━━━ DATA SHOWN ━━━

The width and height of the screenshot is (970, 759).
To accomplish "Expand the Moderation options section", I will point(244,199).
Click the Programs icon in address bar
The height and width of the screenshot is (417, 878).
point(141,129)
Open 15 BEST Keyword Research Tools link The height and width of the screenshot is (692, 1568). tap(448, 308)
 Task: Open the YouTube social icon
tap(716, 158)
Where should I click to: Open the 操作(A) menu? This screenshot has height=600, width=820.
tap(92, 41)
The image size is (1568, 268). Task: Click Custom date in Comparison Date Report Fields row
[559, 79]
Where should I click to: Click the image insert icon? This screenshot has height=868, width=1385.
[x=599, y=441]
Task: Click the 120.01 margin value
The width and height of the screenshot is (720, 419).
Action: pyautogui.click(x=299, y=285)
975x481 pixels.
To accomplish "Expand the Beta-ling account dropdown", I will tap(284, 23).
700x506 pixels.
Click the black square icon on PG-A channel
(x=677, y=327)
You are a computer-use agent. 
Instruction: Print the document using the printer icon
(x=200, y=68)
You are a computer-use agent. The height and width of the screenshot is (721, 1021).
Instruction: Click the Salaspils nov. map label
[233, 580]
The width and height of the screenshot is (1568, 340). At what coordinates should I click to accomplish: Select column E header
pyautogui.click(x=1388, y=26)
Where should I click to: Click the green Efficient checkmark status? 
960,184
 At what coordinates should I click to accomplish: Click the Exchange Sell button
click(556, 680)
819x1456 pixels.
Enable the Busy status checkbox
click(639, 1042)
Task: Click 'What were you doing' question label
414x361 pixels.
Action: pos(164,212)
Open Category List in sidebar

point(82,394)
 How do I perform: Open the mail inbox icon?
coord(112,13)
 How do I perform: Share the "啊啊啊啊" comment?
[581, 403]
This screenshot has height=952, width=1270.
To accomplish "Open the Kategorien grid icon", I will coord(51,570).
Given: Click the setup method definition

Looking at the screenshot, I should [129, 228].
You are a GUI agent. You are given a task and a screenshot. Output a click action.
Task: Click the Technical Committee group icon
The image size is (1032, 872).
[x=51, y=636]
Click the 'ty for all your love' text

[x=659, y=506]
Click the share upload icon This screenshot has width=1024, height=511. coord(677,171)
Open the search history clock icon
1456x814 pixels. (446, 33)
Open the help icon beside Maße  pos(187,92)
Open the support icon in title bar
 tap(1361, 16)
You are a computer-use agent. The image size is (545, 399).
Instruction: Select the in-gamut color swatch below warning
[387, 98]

━━━

> PROBLEM:
The answer must be every line of the records that holds the string "agent".

> EXPECTED ANSWER:
You are a computer-use agent. 
You are a computer-use agent. The height and width of the screenshot is (721, 1021).
You are a GUI agent. You are given a task and a screenshot. Output a click action.
You are a computer-use agent. The image size is (545, 399).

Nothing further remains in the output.